[Pixel coordinate grounding data]
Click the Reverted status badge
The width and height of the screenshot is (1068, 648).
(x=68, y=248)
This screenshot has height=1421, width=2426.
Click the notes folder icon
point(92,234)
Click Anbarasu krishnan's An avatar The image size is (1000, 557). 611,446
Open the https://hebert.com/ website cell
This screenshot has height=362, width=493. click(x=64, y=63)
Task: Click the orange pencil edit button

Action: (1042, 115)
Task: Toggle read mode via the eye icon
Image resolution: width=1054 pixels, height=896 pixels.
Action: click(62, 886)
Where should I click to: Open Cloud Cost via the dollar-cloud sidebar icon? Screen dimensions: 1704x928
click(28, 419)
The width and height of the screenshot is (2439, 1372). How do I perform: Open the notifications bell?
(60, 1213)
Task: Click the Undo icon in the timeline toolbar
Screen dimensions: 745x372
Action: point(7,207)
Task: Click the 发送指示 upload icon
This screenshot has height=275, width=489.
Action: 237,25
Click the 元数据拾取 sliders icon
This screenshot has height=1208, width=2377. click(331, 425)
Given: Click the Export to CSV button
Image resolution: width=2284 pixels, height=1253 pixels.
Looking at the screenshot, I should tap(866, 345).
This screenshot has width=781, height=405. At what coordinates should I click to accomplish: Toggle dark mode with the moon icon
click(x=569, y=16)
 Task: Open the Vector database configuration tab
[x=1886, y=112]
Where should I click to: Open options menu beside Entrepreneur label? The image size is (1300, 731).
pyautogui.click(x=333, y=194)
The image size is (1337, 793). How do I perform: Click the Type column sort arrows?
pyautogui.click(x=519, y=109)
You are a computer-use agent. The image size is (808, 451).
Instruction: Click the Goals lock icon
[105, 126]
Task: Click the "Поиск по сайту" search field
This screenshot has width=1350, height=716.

Instructions to follow -
Every line from the one containing "Task: Open the" to the close of the records must be reproduced exactly. Include both ends and nothing more.

Written answer -
 Task: Open the Vector database configuration tab
[x=1886, y=112]
Where should I click to: Open options menu beside Entrepreneur label? The image size is (1300, 731).
pyautogui.click(x=333, y=194)
The image size is (1337, 793). How do I perform: Click the Type column sort arrows?
pyautogui.click(x=519, y=109)
You are a computer-use agent. The image size is (808, 451).
Instruction: Click the Goals lock icon
[105, 126]
Task: Click the "Поиск по сайту" search field
This screenshot has width=1350, height=716.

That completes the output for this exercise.